The scaling factor value, such as 5.466, can be retrieved by recording actual
temperature readings (ex: DHT22 sensor) multiple times in a 24 hour period.
In parallel, you would also record temperature readings from the Sense HAT.
Then you would take all your recordings of the actual temperature, find the
average and subtract it from the average recordings of Sense HAT temperature
readings. The scaling factor result should reveal the amount of degrees the
Sense HAT is off by compared to actual temperature.

1.5: Gather Public IP Address of Raspberry Pi

The Public IP address of the Raspberry Pi can be used to determine geographic
insights, such as the city and state in which that node is logging weather data.

The code extracts the Public IP address via rest call to IPIFY and then parses
the JSON for ip value.

# Attempt to get Public IP
public_ip = get_public_ip()

The code above calls the get_public_ip() function and stores the Raspberry
Pi’s Public IP address into ip variable.

# Get Raspberry Pi Public IP via IPIFY Rest Call
def get_public_ip():
  ip = json.load(urllib2.urlopen('https://api.ipify.org/?format=json'))['ip']
  return ip

Inside the get_public_ip(),
urllib2.urlopen(‘https://api.ipify.org/?format=json‘) opens the url of
IPIFY HTTP request, which returns the Raspberry Pi’s Public IP address in JSON
format as a file-like object. json.load() reads the data from the file-like
object, then [‘ip’] attached to the end of json.load() is a JSONPath
Expression used to extract the ip address value and store it into ip
variable. Anytime the user calls get_public_ip(), they retrieve the Public
IP address of their Raspberry Pi.

1.6: Print Weather Attribute Values to Screen

With print statements, the variable values can be outputted to standard output and displayed on the screen:

print "Serial = " + str(serial)
print "Time = \"" + str(timestamp) + "\""
print "Temperature_F = " + str(temp_f)
print "Humidity_PRH = " + str(humidity_prh)
print "Pressure_In = " + str(pressure_in)
print "Public_IP = " + str(public_ip)

1.7: Write Python WeatherStation.py Program (Full Code Available)

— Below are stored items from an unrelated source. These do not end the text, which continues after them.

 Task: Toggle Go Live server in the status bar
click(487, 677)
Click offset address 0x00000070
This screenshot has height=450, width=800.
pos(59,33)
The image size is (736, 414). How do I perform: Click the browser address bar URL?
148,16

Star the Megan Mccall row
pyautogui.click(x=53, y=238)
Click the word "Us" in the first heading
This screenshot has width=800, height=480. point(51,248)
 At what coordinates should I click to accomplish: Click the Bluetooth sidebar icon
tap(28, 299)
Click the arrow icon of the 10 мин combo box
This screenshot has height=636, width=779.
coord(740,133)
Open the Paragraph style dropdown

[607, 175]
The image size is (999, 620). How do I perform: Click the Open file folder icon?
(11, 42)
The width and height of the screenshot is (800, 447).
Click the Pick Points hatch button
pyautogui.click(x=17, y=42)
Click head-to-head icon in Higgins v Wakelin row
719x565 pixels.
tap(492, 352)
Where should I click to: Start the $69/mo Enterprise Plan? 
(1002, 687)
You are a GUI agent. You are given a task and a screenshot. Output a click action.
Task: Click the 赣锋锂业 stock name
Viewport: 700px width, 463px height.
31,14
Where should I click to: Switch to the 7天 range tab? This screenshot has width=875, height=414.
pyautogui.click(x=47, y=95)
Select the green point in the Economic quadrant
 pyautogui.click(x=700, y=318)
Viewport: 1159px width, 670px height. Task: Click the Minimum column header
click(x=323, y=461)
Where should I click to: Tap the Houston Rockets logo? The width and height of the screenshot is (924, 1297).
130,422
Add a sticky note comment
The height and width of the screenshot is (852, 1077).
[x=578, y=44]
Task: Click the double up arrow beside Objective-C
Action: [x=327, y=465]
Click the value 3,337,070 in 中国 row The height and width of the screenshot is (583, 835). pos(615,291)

When “WeatherStation.py” is executed, it outputs weather sensor data for temperature, humidity and pressure to standard output in the console. Additionally, the Raspberry Pi weather station serial number, Public IP address and time of sensor reading are outputted to standard output. We will not use the Sense HAT 8×8 RGB LED Matrix to display the sensor readings.

1. Open Raspberry Pi Terminal using Pi Finder Terminal button.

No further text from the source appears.